Of course, if _you_ like to a federal agent, it's a felony. That includes
everybody from tax collectors to folks from the Farm Bureau. If you lie to
state or local policemen, they can use that against you as evidence that you
were trying to be evasive. This is true even if you accidentally omit
something or just get confused. It's all free ammo for them to use.

This is why the only thing to do when questioned by the police is shut up and
ask for a lawyer. Even if you are innocent and have nothing to hide[1]

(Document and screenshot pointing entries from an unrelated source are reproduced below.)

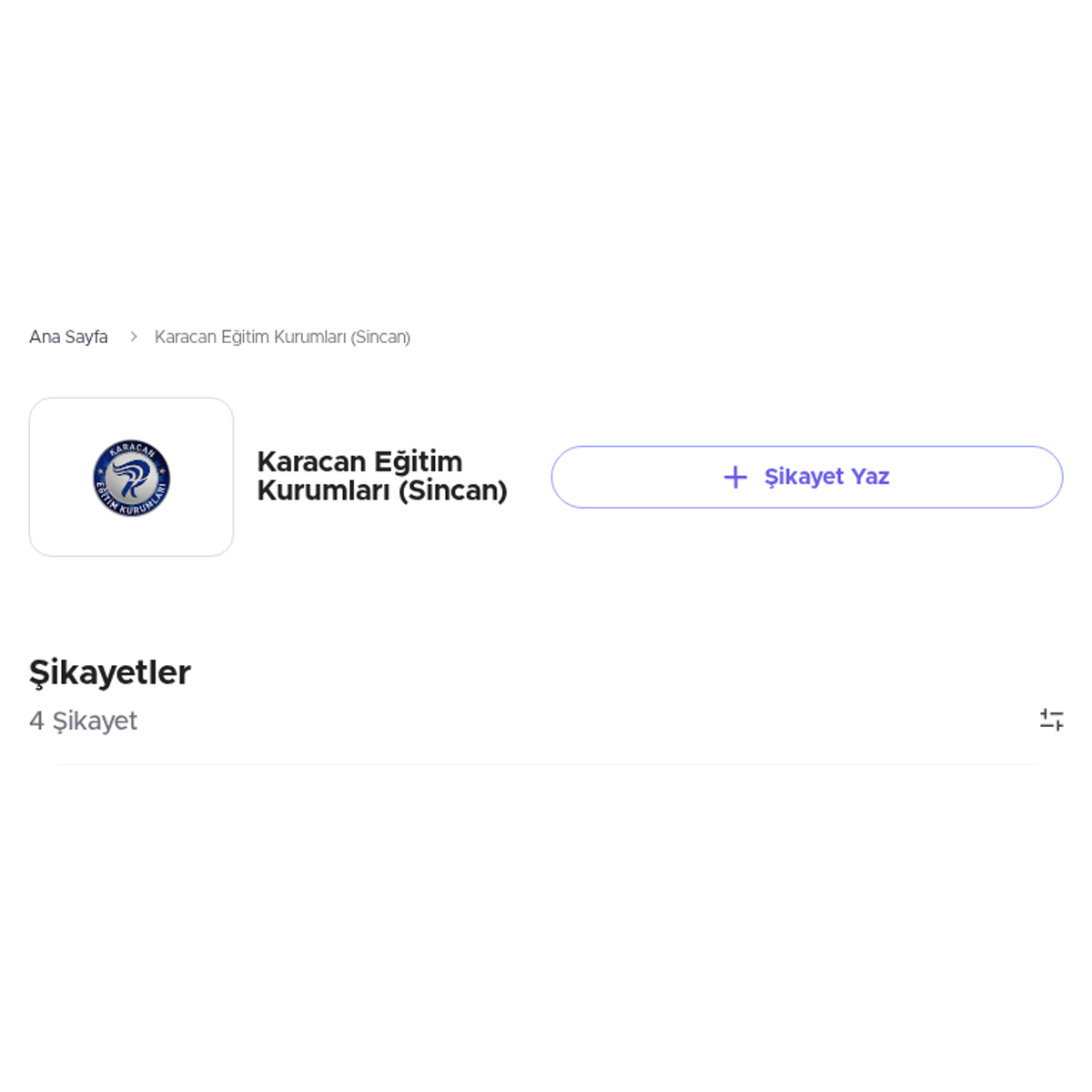Screen dimensions: 1092x1092
Task: Open the brand logo card thumbnail
Action: pyautogui.click(x=131, y=477)
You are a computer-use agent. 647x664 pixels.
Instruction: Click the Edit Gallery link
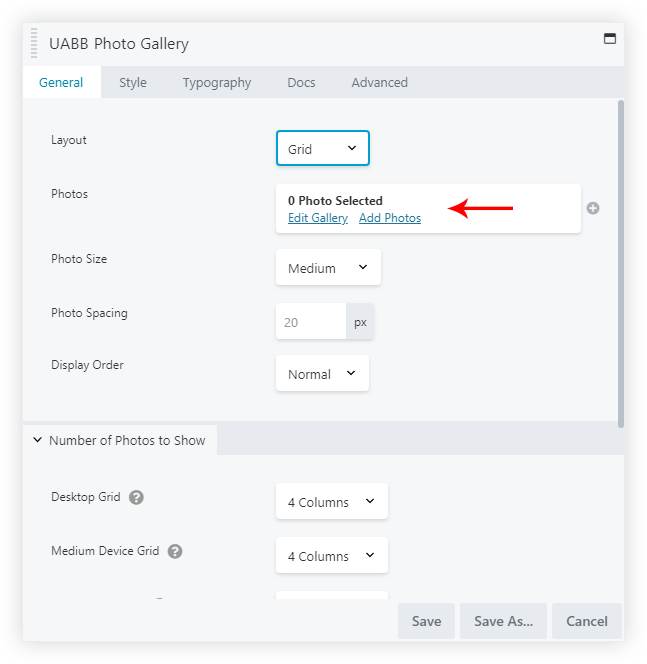(x=318, y=218)
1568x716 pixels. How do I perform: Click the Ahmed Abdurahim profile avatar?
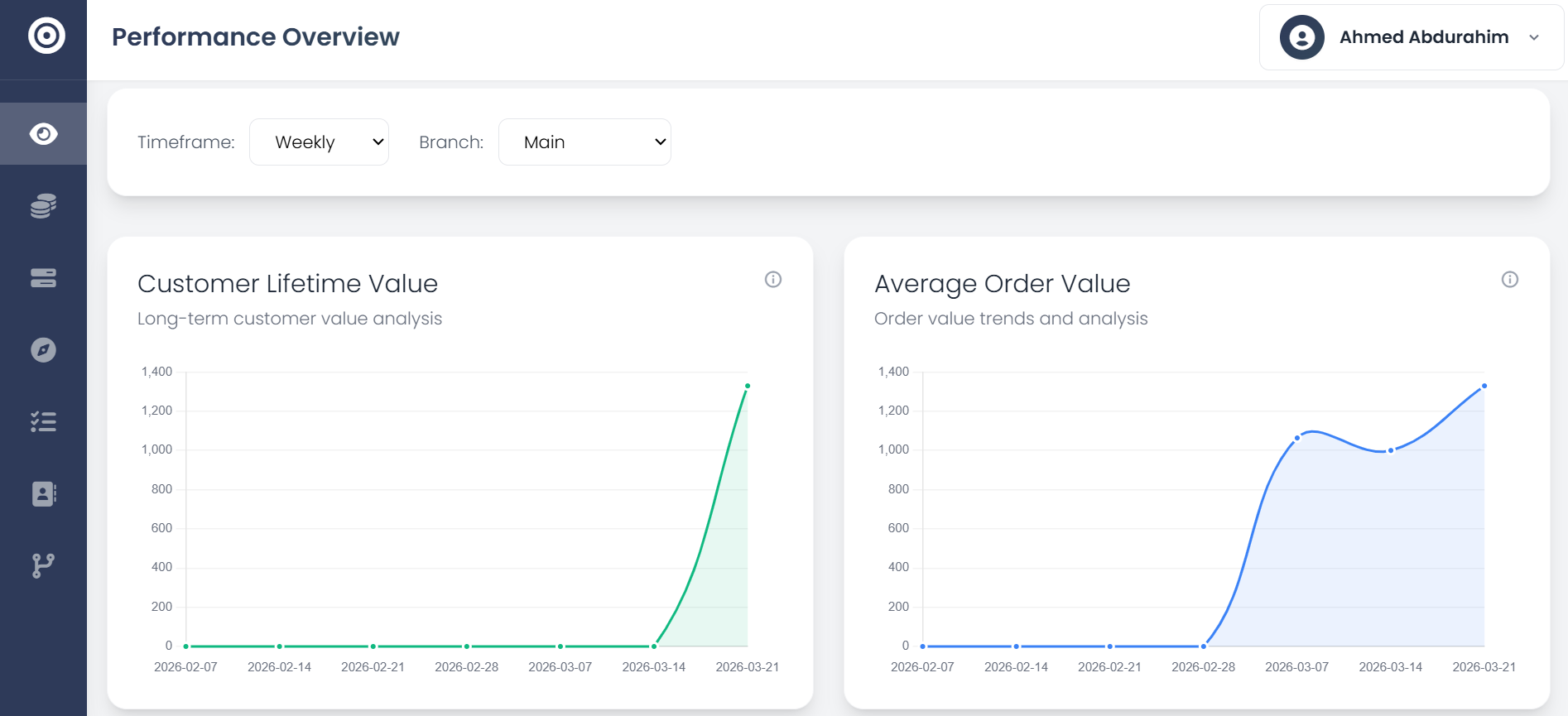[x=1301, y=37]
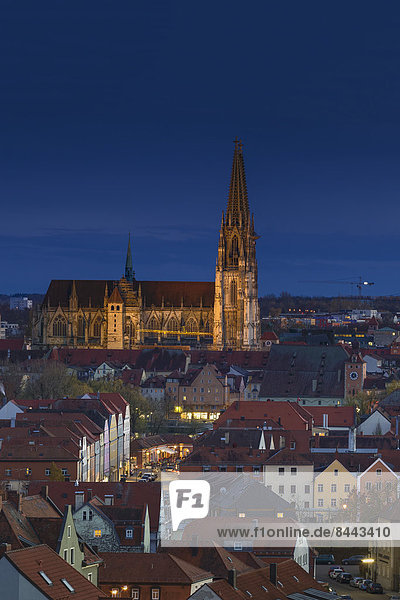Click the glowing street lamp near parked cars
Viewport: 400px width, 600px height.
coord(367,561)
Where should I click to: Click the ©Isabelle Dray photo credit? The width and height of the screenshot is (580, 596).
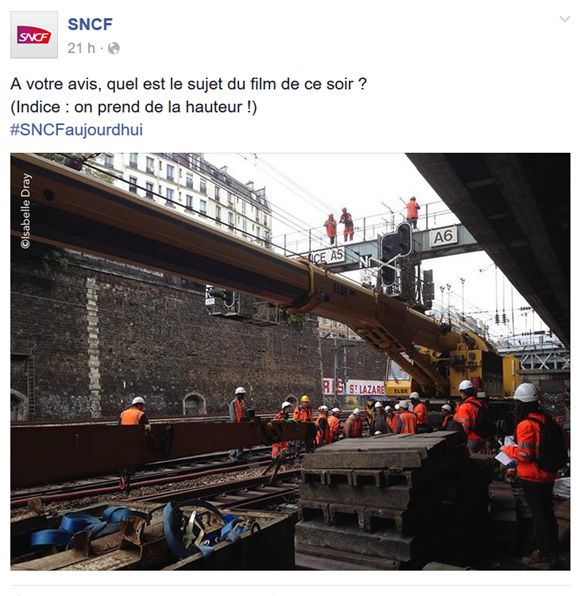(x=25, y=211)
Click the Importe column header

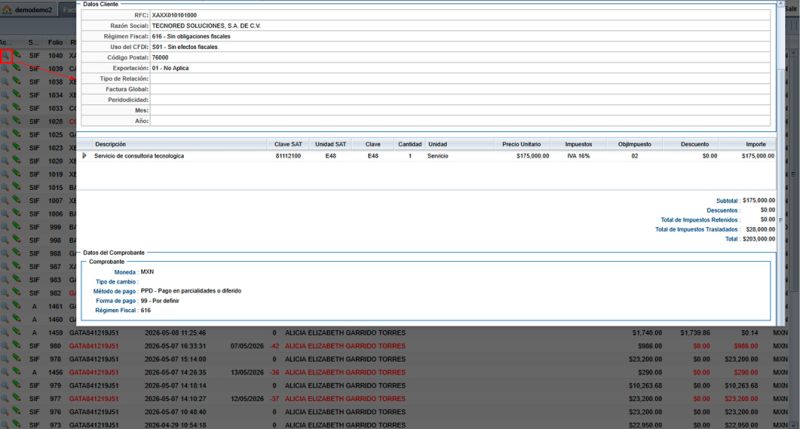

[1] Admittedly this is very difficult to do in situations where you are
completely innocent and a life is on the line, for example if the cops are
looking for a missing person. Personally I try to help all I can. But from
what I understand you are gambling here that the police will intuitively grok
you as a "good guy". If their perceptions change, even in error, informally
cooperating is a fool's game and you could get screwed royally.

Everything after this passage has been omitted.